The Top Hat should be commended for starting it's deep-weekday shows on time, promptly at 8 p.m. That fact, combined with my kids' bedtimes meant I missed the Shrine
, whom I'd been excited to check out. I'm bummed to have missed them but heard form credible sources they played "old school skate rock," which sounded pretty awesome. They also had a skateboard deck with their
logo on it on their merch table, which I guess corroborates.
I did see Danava
's (pronounced like Donovan, without the last "n" sound) set in its entirety and was thoroughly floored by the band's chops and great tunes. Picture Tom Dewar's older brother, Cousin It, Jay Ferguson and Nigel Tuffnel from Spinal Tap on stage and you've got a pretty good picture of what Danava looks like. Explaining what they sound like is a little more difficult. There's some NWOBHM gallop a la Iron Maiden. There's some Champs lead stuff, though a little less indulgent. And more than anything, there's this pretty athletic, nonstop chugging riff that weaves through each song. In a word, it was excellent. The bassist especially just ran up and down his fretboard and kicked out easily as many notes as the guitar players, and in lock-step sync.

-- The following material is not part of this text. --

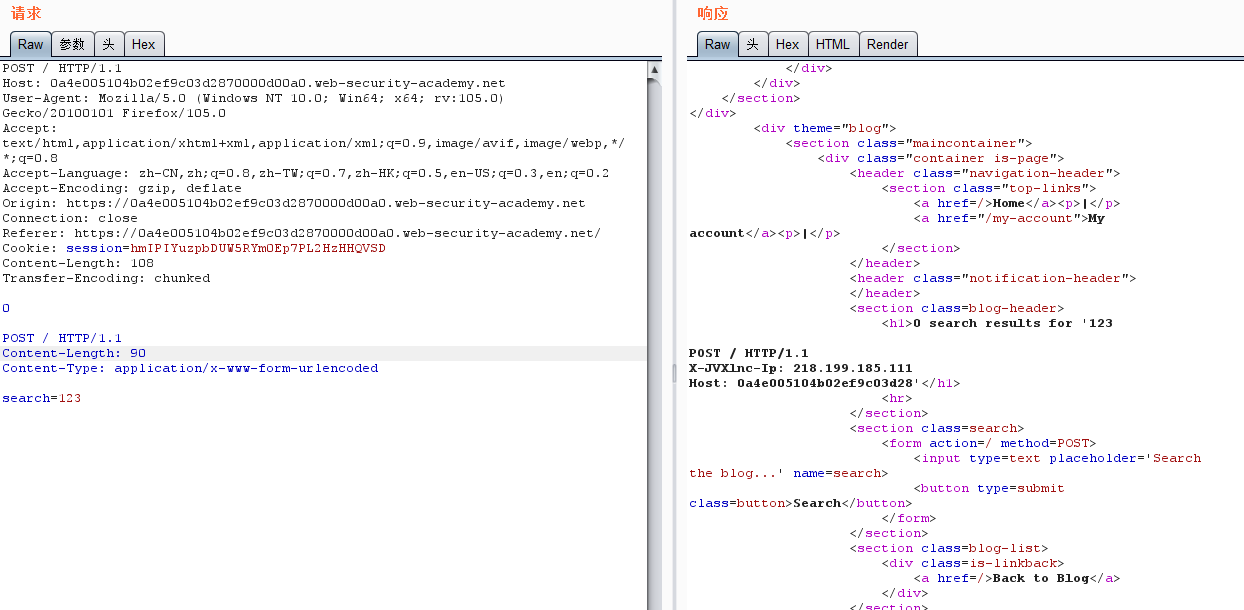1244x610 pixels.
Task: Open the request 头 tab
Action: click(108, 44)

Uncle Acid and the Deadbeats took the stage next and proceeded to slow things down significantly. While not as busy as Danava, they definitely had their thing going on (Sabbathy, slow groove) and played with a strong band dynamic and the crowd dug it heavily. I was too busy looking for vape clouds and Canadian backpatches apparently for it sink in too much. My only critiques for the night are these: This would have been a great show to have a local like Stone Elk
on, even for 20 minutes at 8 PM, and the between-band music was about 50 percent too loud. Otherwise, this goes down as a full win for the Top Hat and Missoula.